“……谁呀……是彪子兄弟吗,进来吧。”屋子里传出一位老妇人有气无力的声音。
“那我进来啦。”李前进步履蹒跚的走进院子,来到里面的小平房前。房子看起来有二三十年的岁数了,不是砖瓦房,是用大石块垒成房围基,上面加上土坯建造的,外面糊着一层掺杂麦秸碎末的黏土层,脱落的斑斑坑坑。
推开屋门,一位年近七十的老妇人靠着墙坐在炕头上,抬头见到李前进,语气低沉的说道:“彪子兄弟来啦,坐吧。”
“老嫂子。”李前进回应了一声,踱到屋里仅有的一把椅子上坐下。
“屋里冷,你往炉子边靠靠吧。”屋里燃着一个蜂窝煤炉子,上面坐着一个铁壶,壶里的水开着,蒸汽顺着壶嘴飘了出来。一组粗大的铁皮烟囱从炉子延伸到屋外,这是排放煤烟和废气用的,勉强能起到暖气管的作用,不过用处不大,窗户是用毛纸糊上的,连块玻璃都没有,门的框架也松了,四处漏风。
“没关系,我穿得多。”李前进双手叠在一起拄着手杖,没有动。
两个人都沉默了,没有说话。
终于,还是李前进先打破了沉默。
“老嫂子,大奎的事……对不起得财哥了。”
“……大奎是自己走错了路,怪不得旁人。”老妇人轻轻摇着头。
“我答应过得财哥,看着大奎些,这些年忽略了。”
“路是他自己选的,谁也没办法……当年得财走的时候就说过,大奎这孩子心性不好,贪欲太重,越是走上高的位置,越可能毁了他,我记得得财临死前跟你说过。”

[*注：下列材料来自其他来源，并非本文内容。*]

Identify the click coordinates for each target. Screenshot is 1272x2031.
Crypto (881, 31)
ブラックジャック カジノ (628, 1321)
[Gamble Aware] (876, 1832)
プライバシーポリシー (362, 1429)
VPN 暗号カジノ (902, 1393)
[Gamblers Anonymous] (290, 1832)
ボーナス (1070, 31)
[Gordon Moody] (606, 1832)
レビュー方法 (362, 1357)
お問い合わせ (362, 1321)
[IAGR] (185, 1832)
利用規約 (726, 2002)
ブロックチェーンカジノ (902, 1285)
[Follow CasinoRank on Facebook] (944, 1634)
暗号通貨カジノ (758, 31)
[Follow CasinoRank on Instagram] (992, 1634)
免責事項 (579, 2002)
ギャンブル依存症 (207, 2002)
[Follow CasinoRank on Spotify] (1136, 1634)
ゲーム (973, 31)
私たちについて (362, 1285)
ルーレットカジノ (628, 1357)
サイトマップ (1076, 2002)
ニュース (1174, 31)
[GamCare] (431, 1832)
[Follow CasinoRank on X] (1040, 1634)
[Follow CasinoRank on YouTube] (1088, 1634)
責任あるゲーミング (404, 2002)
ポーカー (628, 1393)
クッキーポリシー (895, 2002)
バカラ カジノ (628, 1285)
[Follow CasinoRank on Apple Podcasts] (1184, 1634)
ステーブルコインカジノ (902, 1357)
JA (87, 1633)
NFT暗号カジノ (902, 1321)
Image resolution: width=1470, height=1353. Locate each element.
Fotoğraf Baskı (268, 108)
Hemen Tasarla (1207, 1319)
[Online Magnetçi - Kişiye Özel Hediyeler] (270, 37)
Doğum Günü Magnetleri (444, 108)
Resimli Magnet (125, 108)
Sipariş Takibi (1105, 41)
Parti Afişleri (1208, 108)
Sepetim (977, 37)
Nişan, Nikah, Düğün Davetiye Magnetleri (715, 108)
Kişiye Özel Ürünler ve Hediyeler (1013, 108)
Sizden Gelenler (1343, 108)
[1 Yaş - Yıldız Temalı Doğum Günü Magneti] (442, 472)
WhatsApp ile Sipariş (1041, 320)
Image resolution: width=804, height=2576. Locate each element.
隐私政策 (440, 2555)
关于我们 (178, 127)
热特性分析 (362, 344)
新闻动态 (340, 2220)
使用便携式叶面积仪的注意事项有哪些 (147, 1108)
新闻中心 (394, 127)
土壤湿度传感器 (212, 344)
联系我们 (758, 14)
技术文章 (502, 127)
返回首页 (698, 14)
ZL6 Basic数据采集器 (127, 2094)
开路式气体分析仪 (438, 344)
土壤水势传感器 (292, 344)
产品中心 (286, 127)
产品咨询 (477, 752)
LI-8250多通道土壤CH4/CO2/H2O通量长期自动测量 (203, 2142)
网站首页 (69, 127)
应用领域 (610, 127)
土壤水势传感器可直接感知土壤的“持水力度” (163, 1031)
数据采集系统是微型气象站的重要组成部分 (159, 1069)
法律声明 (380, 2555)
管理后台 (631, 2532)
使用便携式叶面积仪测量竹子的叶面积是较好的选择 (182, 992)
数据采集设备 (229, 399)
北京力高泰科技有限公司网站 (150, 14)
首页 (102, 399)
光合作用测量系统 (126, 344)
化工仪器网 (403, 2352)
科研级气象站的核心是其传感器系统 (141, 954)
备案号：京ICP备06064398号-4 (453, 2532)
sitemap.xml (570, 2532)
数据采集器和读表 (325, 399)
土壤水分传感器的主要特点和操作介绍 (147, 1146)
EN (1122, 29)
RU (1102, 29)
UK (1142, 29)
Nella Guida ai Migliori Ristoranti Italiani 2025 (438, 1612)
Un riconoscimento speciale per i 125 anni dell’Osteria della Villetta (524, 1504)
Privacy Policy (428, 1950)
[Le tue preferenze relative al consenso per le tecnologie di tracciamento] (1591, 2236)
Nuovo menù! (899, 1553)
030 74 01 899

“……那时候谁也想不到他会变化的这么大,得财哥留下的德行太大了,队员们是一致要求大奎接任的,他们信任得财哥,也相信他们父子能一脉相承,带着大家伙儿过上好日子。”李前进遗憾的说。
“……从他在家里收下第一袋白面,我就想到他会越走越偏,我骂过他,打过他,甚至不到他的新房子住,独自守着这间老屋,可是没用,他的心越来越大……该有的报应啊,红梅妹子的贫困补助都敢冒领,简直是没人性的东西,怎么对得起他爹,对得起伴山屯的父老乡亲,不要脸的玩意儿……”胡奎娘恨铁不成钢的唾骂着。
李前进看着双眼通红却唾骂不止的胡奎娘,叹了口气,“唉,老嫂子,大奎也是咎由自取,给他个教训也好。这里条件太差了,你也是快七十的人了,这大冬天的天太冷,大窗户大门的,一点儿热乎气儿都留不住。我找几个孩子帮你把房子休整一下吧,起码把窗户玻璃都安上,把门框换一下,这样也少遭点儿罪。”
“不麻烦了,英子女婿刚才来要接我走,我也没去。一会儿俩孙子过来接我,我去那个不要脸的家里住,这会儿,他们家也没个主心骨了,我去帮他们盯着点儿。这房子暂时用不上,别浪费那钱了。”
“……那行吧,你有事儿要帮忙,让大豆小豆给我送个信儿。”李前进点了点头,起身准备走。实在是不知道再说什么,这事儿也没法儿安慰,大奎家现在肯定乱的很,有大奎娘这个当年的“铁娘子”坐镇,肯定也出不了大事儿。只是可惜胡得财一世英名,被自己儿子一朝败尽。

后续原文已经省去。